• Passage shown:
= Beginning of Section =
Wearing a dark suit and white shirt, Schmidt then serves as an Our Town–style Stage Manager, going through the objects in random order, each one a way into Edward’s life, directly or indirectly. He speaks in the third person although it feels like he’s channeling O’Connell, delving deep into his being. We learn about Edward’s wife, Angela, and their children and grandchildren; his love of the Celtics and Red Sox; his battles with department head Nona and headmaster Renée Marsh at his school, Enright Academy; his first car; his favorite word; the vacation when he thought his son had drowned; where he was at seminal moments in US history; his multiple regrets.

Many passages unfurl with a quiet majesty. “He likened her transformation to watching a sunset: you can sense a change coming — the air cools, the light fades, the sky pinkens, and then, all of a sudden, you realize, ‘It’s dark. When did that happen?’ Or perhaps the proper metaphor was a sunrise, and darkness slowly, suddenly turning to day,” he muses.

Others are experiences that everyone can relate to. “You know how, on every To Do List, there’s that one task that never gets done? It’s the one item that, for whatever mysterious reason, you can’t cross off, and it ends up getting transferred to the next list and the next and the next, and, in the end, you either complete the task or you just let it slip away and forget, but, in either case, your inability to follow through feels like a moral failure. Why did it take me so long to clean out the gutters? Or send that thank-you note? Or throw away that box of stuff in the attic? What is wrong with me?”

But each helps us learn who Edward O’Connell was and, in turn, who Ed Schmidt is — and who we are. As you walk around the table, examining the objects, several almost certainly will stand out to you personally, bringing up your own memories; for me, the baseball glove, The Catcher in the Rye, the small rock, and the Hummel figurine sent me back. The friend I attended with had actually completed the very jigsaw puzzle that was on the table. Schmidt’s writing is so evocative that the stories will also remind you of similar situations you got tangled up in as a child and an adult.

In Francesco Bonami’s newly updated semifictional Stuck: Maurizio Cattelan — The Unauthorized Autobiography, about the Italian artist and prankster, Bonami writes, “Here is my story of his story. You can believe it or not — it doesn’t matter, just as long as you enjoy it, that’s enough. If cultivating ‘doubt’ is essential to life . . . well, Maurizio Cattelan harvests doubts like nobody else.” Schmidt has accomplished a similar feat with Edward.

Ed Schmidt’s Edward is an intimate and poetic tale of an ordinary man’s life (photo courtesy Ed Schmidt)

Spoiler alert: The next two paragraphs give information about the show that you might not want to know before seeing it but was a critical part of my connecting with the work. The objects are chosen one at a time by the audience, going around in a clockwise circle. I thought long and hard about the two that I selected, wanting to impress Schmidt, hoping they would lead to great anecdotes that I would feel partly responsible for, and imagining that I could have shared my own reminiscence about them.
= End of Section =
• Given information:
= Beginning of Section =
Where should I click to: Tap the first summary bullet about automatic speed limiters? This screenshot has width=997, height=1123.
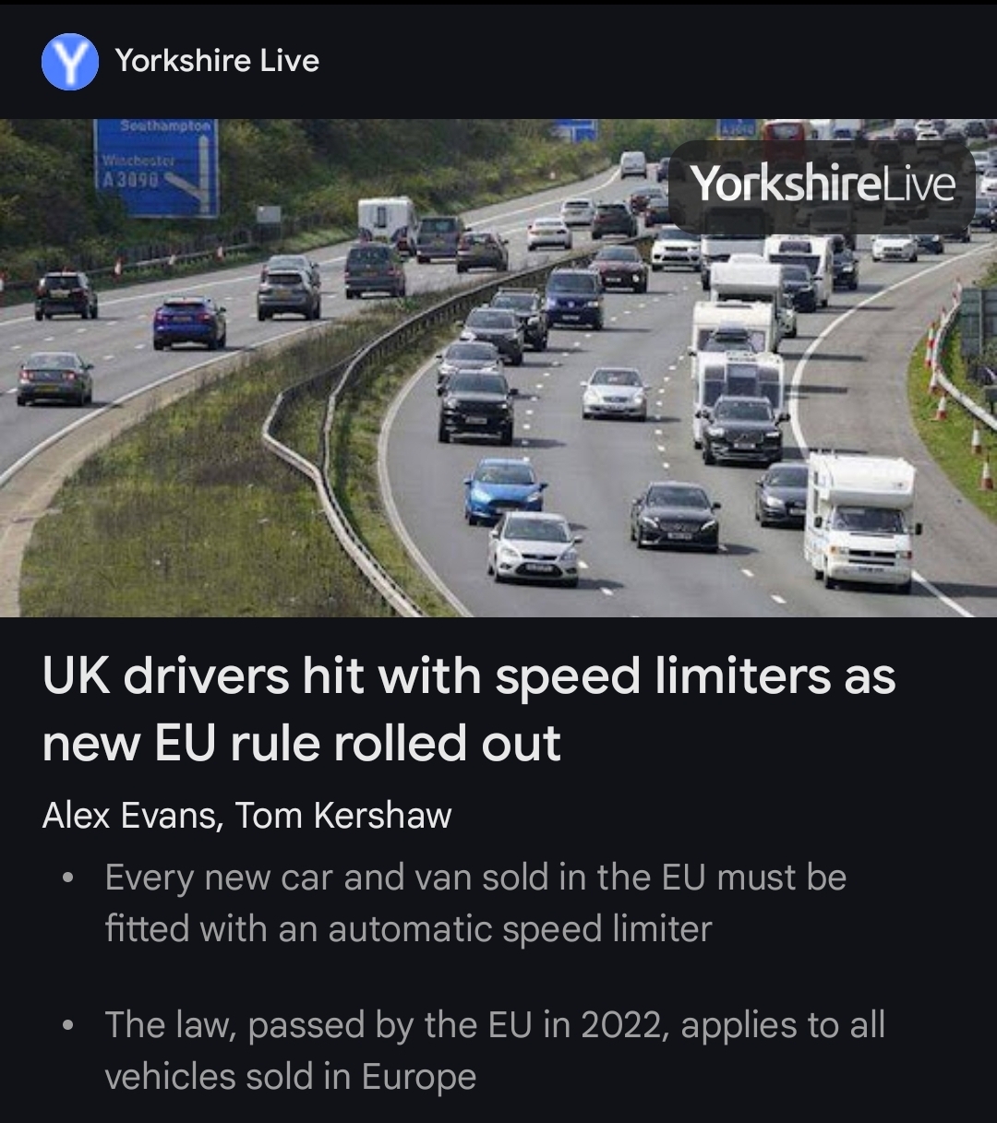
= End of Section =
• Goal of the exercise: Write the next part of the review of Ed Schmidt's Edward, starting right after its final sentence.

• Answer box:
It seems impossible for Schmidt to know O’Connell as well as he does, especially since Edward did not leave behind a memoir or journal. But as real as O’Connell’s life appears to be, did he even exist? Did Schmidt make it all up, or perhaps use elements from his own life in crafting the play? Going on an intense Google search, I found that there is very little on the internet about Schmidt, and there seems to be no Edward O’Connell who died in 2012 at the age of seventy-three. However, I did find facts about other Edward O’Connells and various Schmidts that pop up in Edward, from names to professions to family relationships. For example, Schmidt talks about a skiing accident that Edward’s brother, Steven, had. I discovered a Substack post by political pundit Steve Schmidt about a skiing accident as well as a news story about a man named Steve Schmit who survived a life-threatening skiing mishap. Coincidence? Maybe — but maybe not.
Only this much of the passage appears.